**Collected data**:
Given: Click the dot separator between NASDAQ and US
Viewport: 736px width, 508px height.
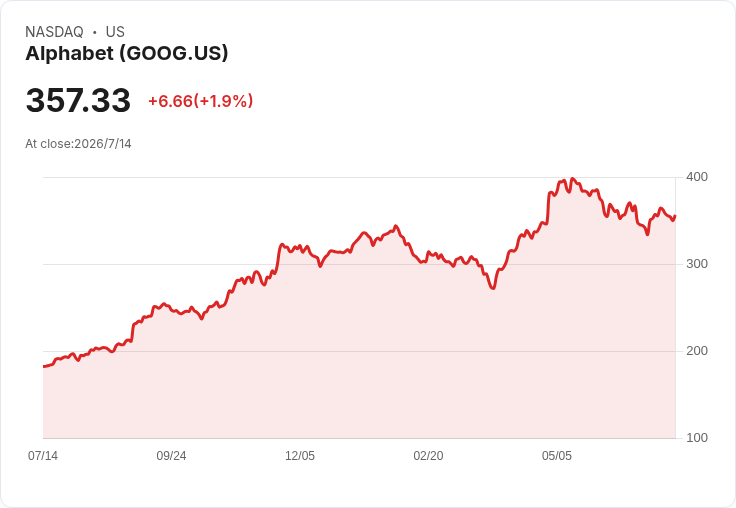Looking at the screenshot, I should pos(95,32).
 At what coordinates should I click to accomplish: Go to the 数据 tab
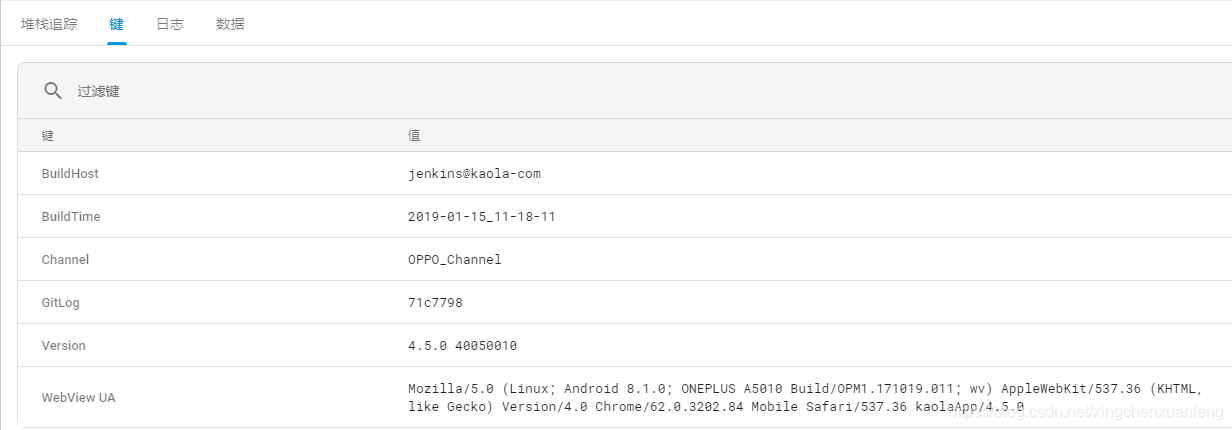pos(230,24)
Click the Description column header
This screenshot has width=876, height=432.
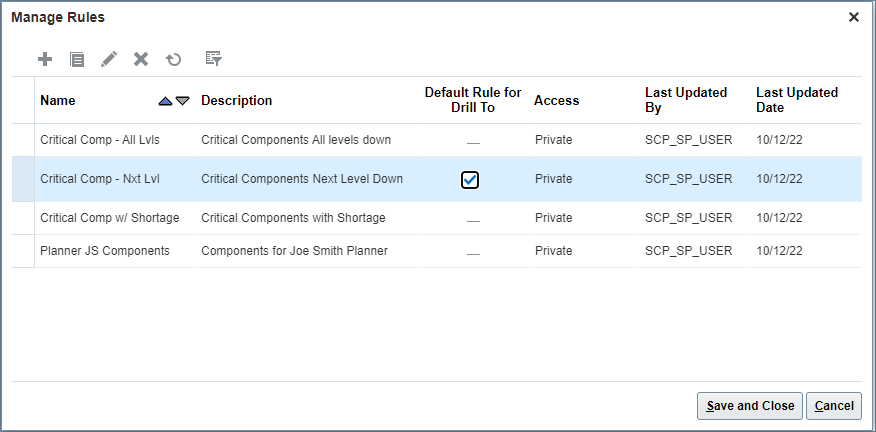click(x=236, y=101)
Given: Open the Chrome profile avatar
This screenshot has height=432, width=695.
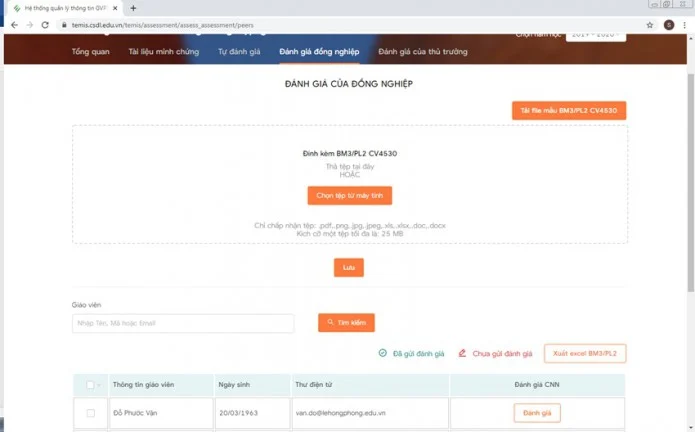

**TASK STATEMENT**:
Set down the records exactly, without the pictures.

**RESPONSE BOX**:
Given: Click the dot separator between NASDAQ and US
Viewport: 736px width, 508px height.
Looking at the screenshot, I should pos(95,32).
 At what coordinates should I click to accomplish: Go to the 数据 tab
pos(230,24)
Click the Description column header
This screenshot has width=876, height=432.
click(x=236, y=101)
Given: Open the Chrome profile avatar
This screenshot has height=432, width=695.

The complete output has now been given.